トラックのキャビンで日本語が少し話せるこの将校と父がどんな話をしたのかは知らないが、父が日本 人学校の校長であることは認知した模様だった。
当時スターリンは、「5ヵ年計画」を実施、遂行中で、国民の教育は最重点項目に入っており、教職員 の社会的地位はきわめて高く、校長ならソ連軍の高級将校(少佐、中佐)と同格に優遇されていた。

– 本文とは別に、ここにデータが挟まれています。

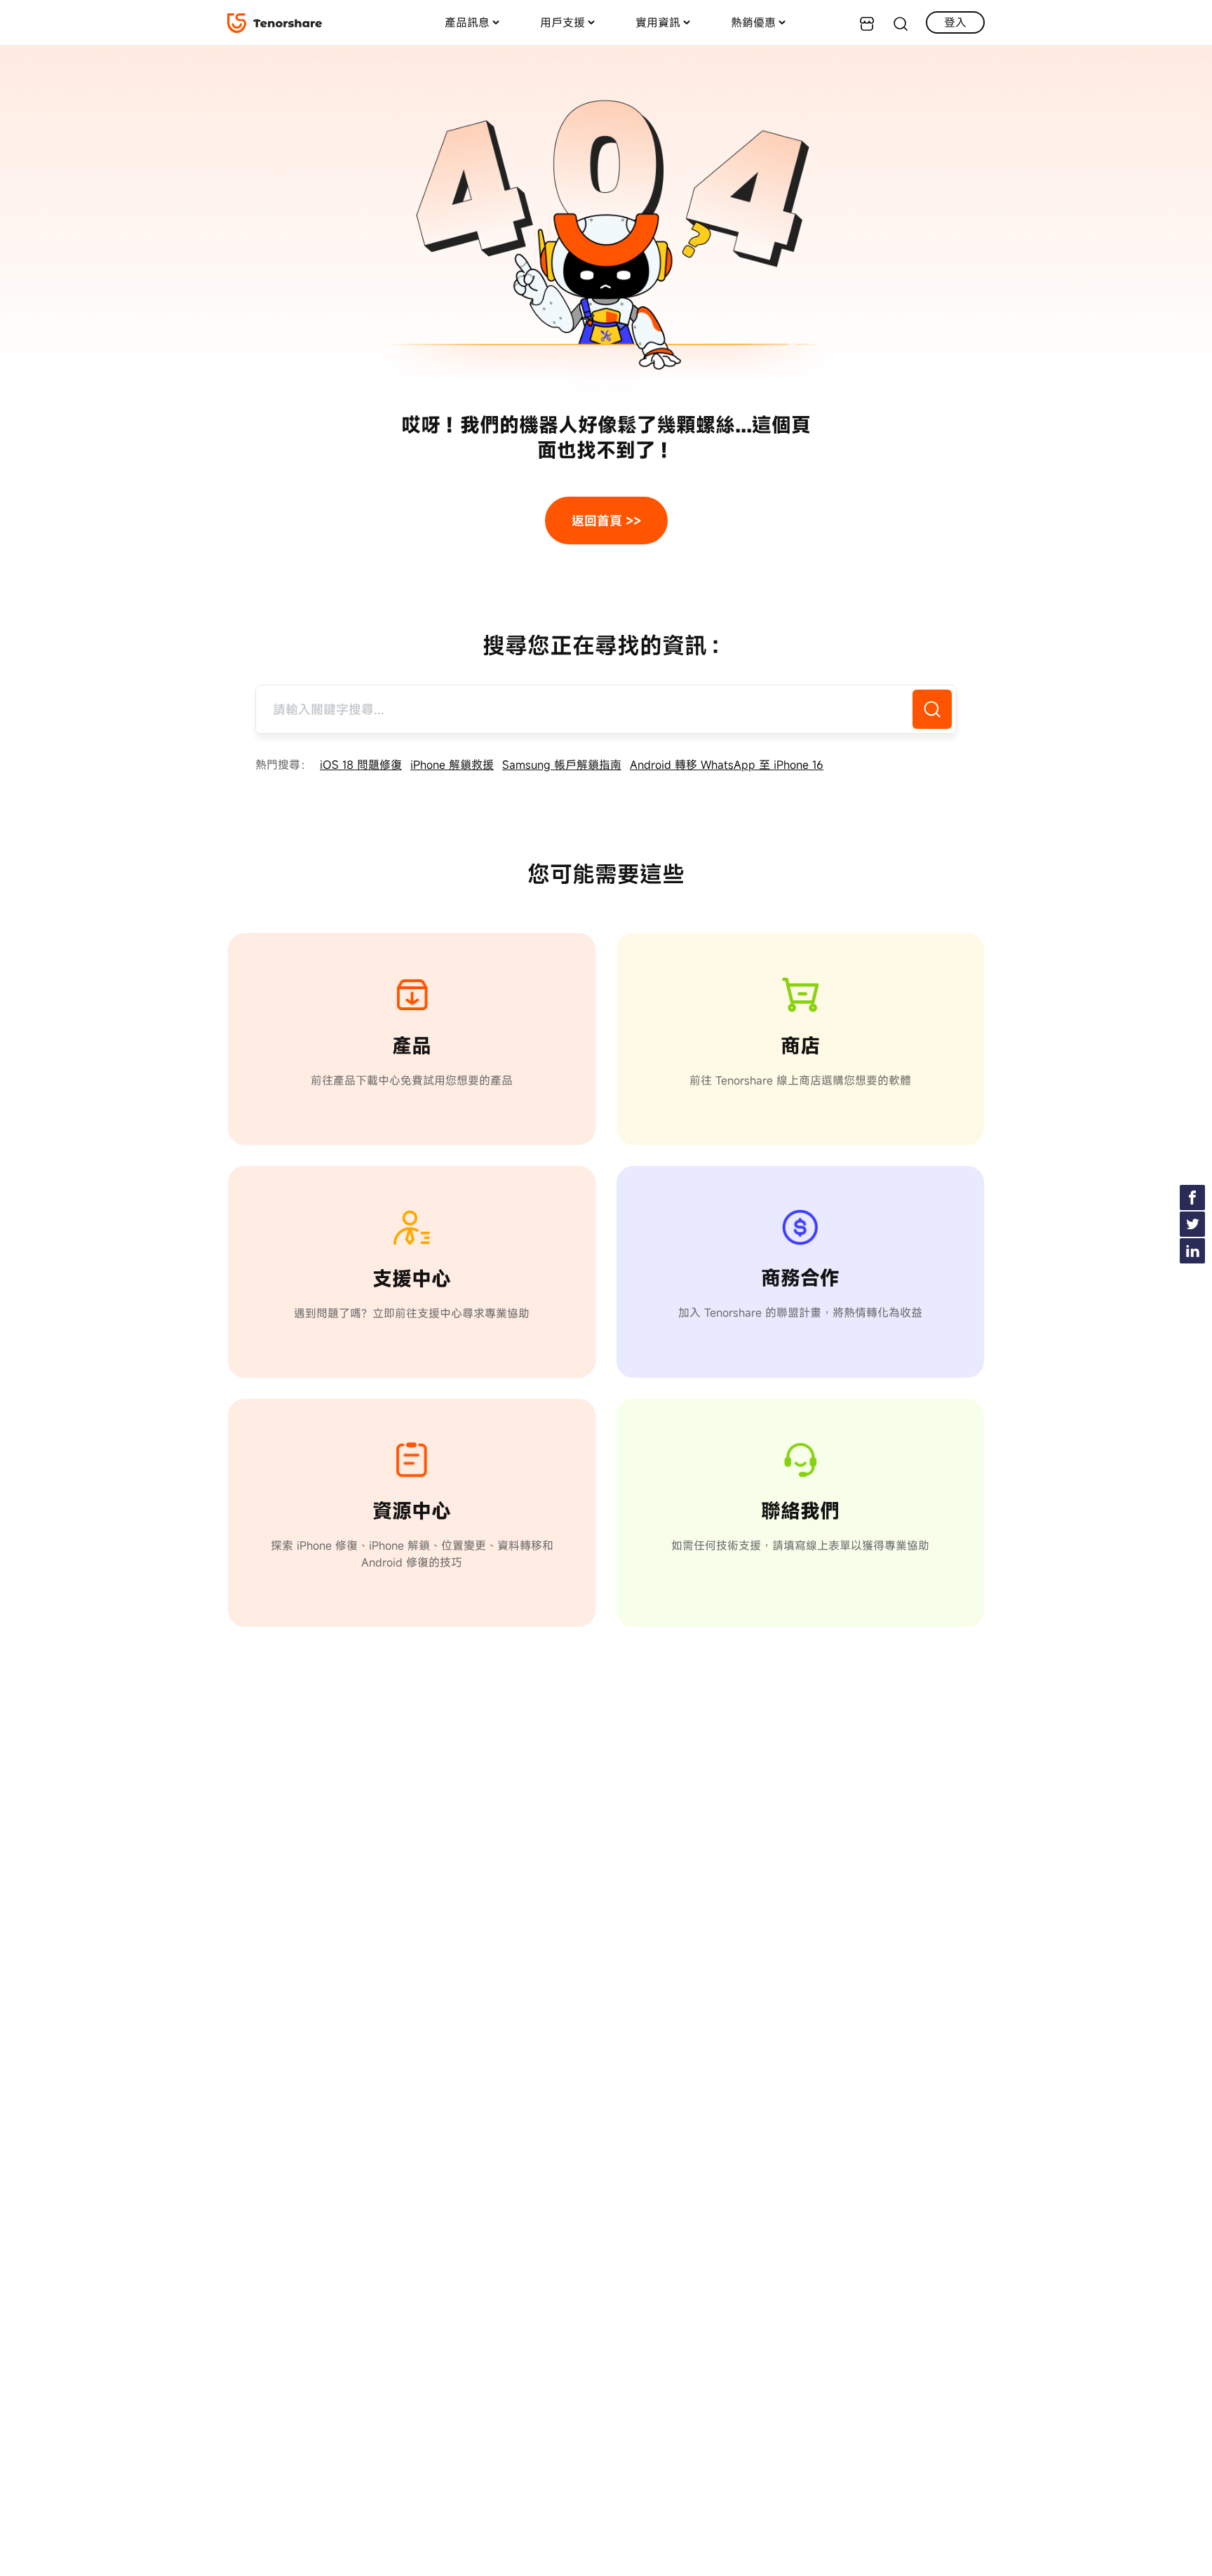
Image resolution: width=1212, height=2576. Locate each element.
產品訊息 (467, 22)
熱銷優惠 (753, 22)
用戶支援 (562, 22)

そんな状況から、この上級中尉(中尉のひとつ上にこの階級があり、金筋上の星は3つで、大尉が4 つ)は父に敬意を示したらしい。でもかがとをカチッと鳴らすドイツ式敬礼は、その後4年間の抑留生 活でもソ連軍人からは1度もみたことはなく、推察すると日本軍の同盟国だったドイツ軍式敬礼を即興 的に行なったのではないだろうか。
そしてこの日はいつごろだったのだろう?
前述したとおり、8月22日は樺太師団(第88師団)参謀長鈴木大佐がソ連軍アリーモフ少将と停戦交渉 を成立させた日だが、実態は日本軍の提示、要求した5項目の約束を守らず、真岡攻撃は23日も続けら れ、さらに25日南樺太南端の大泊港に上陸したソ連軍により、通算3度にわたり日本軍使が射殺されて いる。
このことは、樺太のソ連軍のみならず、ソ連自体が数多くの国際法違反を起こしている。
例をあげると、8月8日ソ連が日本に宣戦を通達するために駐ソ日本大使をソ連外務省に出頭させる が、佐藤大使が日本本国に国際電報(国際法の外交特権)した電文が届いておらず、正式に日本が
知ったのは実に8月10日だったのだ。
話を戻すが、当時の諸々の状況から、私たちが元の町村に送還されたのは、8月24日頃だったのではな いかと思う。樺太の戦争は、終戦宣言(1945年8月15日)から10日後頃まで続いていたのである。
あえて繰り返すが、ソ連軍は武力による侵攻(南下)をやめず、軍民の区別なく攻撃を加え、多数の民 間人が犠牲になり、樺太師団は軍司令部の許可をうけ、自衛戦争を継続したのである。
家に入ろうとして驚いたのは、玄関の内外とも泥靴の跡が点在し、畳も座る事が出来ないくらいに荒ら されていた。机、箪笥の引出しは畳に散乱され、色々な物品が失われていた。
でもこのこと事態は非難されるべき事ではなかった。